🤖 AI Summary
This work addresses real-time audio-to-accompaniment generation—i.e., low-latency, high-fidelity synthesis of coherent instrumental accompaniment (e.g., guitar) synchronized with a singer’s streaming vocal input. Methodologically, we propose the first systematic streaming modeling framework, introducing a “future visibility–output block duration” trade-off mechanism to explicitly quantify the intrinsic tension among latency, coherence, and throughput. We employ a streaming-trained Transformer decoder augmented with a lookahead prediction objective, overcoming the coherence limitations of conventional maximum-likelihood training in real-time settings. Experiments demonstrate feasibility of generating high-quality accompaniment under realistic system latency constraints.
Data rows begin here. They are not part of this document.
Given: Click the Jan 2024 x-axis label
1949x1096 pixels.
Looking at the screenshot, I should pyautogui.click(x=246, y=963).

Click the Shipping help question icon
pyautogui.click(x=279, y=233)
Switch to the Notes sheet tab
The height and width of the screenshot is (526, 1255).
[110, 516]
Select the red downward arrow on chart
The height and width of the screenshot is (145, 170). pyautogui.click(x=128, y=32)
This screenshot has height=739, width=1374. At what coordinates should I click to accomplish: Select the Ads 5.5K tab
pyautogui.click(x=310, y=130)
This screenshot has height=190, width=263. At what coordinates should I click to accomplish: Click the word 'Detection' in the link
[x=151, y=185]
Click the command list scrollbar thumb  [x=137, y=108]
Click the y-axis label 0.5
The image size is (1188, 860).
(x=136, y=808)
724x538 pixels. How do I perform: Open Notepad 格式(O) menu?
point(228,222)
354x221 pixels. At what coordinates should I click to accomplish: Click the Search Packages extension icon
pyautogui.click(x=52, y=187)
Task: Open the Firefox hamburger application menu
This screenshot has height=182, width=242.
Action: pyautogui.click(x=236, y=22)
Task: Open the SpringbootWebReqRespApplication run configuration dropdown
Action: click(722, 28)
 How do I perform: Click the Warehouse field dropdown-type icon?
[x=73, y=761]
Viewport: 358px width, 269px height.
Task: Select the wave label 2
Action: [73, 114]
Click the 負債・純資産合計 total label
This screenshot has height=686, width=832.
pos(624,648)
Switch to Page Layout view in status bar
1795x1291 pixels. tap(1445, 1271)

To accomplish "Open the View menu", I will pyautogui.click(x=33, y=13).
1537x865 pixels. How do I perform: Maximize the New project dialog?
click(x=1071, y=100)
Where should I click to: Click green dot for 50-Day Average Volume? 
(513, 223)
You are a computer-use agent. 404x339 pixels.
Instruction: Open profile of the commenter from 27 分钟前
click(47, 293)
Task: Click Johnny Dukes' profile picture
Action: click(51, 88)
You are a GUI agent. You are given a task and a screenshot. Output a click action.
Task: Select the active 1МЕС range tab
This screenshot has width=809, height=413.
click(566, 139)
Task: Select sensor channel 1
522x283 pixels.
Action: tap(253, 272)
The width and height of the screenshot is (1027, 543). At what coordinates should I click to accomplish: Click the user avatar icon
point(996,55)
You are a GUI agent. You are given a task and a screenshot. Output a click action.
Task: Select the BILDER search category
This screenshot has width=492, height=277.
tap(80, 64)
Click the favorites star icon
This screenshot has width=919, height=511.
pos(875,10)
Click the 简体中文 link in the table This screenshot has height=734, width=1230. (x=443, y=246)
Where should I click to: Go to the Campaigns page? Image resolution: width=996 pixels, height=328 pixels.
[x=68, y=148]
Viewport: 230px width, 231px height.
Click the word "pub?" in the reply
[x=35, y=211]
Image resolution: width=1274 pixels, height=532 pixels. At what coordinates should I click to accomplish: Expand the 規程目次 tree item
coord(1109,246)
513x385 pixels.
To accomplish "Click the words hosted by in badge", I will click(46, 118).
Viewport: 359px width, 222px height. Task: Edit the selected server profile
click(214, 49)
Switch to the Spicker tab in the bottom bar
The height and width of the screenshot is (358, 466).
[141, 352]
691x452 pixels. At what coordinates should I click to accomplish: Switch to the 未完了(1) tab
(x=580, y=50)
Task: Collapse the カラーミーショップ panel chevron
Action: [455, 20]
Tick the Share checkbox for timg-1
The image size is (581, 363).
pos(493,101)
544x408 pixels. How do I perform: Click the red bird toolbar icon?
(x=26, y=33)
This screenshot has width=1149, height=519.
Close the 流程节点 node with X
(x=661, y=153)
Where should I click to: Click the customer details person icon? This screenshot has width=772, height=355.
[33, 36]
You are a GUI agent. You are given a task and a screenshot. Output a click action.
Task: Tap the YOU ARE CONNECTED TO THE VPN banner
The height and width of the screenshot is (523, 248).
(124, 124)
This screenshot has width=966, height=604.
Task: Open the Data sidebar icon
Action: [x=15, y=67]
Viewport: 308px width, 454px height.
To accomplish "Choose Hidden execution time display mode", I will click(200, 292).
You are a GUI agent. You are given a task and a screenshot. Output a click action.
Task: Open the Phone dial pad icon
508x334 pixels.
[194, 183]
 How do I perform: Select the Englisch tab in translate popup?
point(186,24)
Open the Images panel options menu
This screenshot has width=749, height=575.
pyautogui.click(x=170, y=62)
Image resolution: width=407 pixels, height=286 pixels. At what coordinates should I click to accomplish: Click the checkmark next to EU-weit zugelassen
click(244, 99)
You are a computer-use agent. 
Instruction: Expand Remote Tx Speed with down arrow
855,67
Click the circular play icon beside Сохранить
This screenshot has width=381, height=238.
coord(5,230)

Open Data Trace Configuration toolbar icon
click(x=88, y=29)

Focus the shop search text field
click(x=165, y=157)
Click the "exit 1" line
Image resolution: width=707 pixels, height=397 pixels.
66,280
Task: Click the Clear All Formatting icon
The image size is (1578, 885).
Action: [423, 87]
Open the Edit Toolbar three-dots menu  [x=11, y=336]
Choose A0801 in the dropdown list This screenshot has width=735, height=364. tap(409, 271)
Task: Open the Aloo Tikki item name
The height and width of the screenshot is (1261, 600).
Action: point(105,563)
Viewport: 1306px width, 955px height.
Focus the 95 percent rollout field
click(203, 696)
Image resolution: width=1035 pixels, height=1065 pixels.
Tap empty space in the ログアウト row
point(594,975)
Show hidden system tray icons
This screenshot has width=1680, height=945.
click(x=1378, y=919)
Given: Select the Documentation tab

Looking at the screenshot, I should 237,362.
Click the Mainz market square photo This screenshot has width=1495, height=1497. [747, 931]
Our results reveal the critical role of proactive temporal modeling for real-time music generation and establish a new paradigm for interactive AI music systems.
📝 Abstract
Music generation models can produce high-fidelity coherent accompaniment given complete audio input, but are limited to editing and loop-based workflows. We study real-time audio-to-audio accompaniment: as a model hears an input audio stream (e.g., a singer singing), it has to also simultaneously generate in real-time a coherent accompanying stream (e.g., a guitar accompaniment). In this work, we propose a model design considering inevitable system delays in practical deployment with two design variables: future visibility $t_f$, the offset between the output playback time and the latest input time used for conditioning, and output chunk duration $k$, the number of frames emitted per call. We train Transformer decoders across a grid of $(t_f,k)$ and show two consistent trade-offs: increasing effective $t_f$ improves coherence by reducing the recency gap, but requires faster inference to stay within the latency budget; increasing $k$ improves throughput but results in degraded accompaniment due to a reduced update rate. Finally, we observe that naive maximum-likelihood streaming training is insufficient for coherent accompaniment where future context is not available, motivating advanced anticipatory and agentic objectives for live jamming.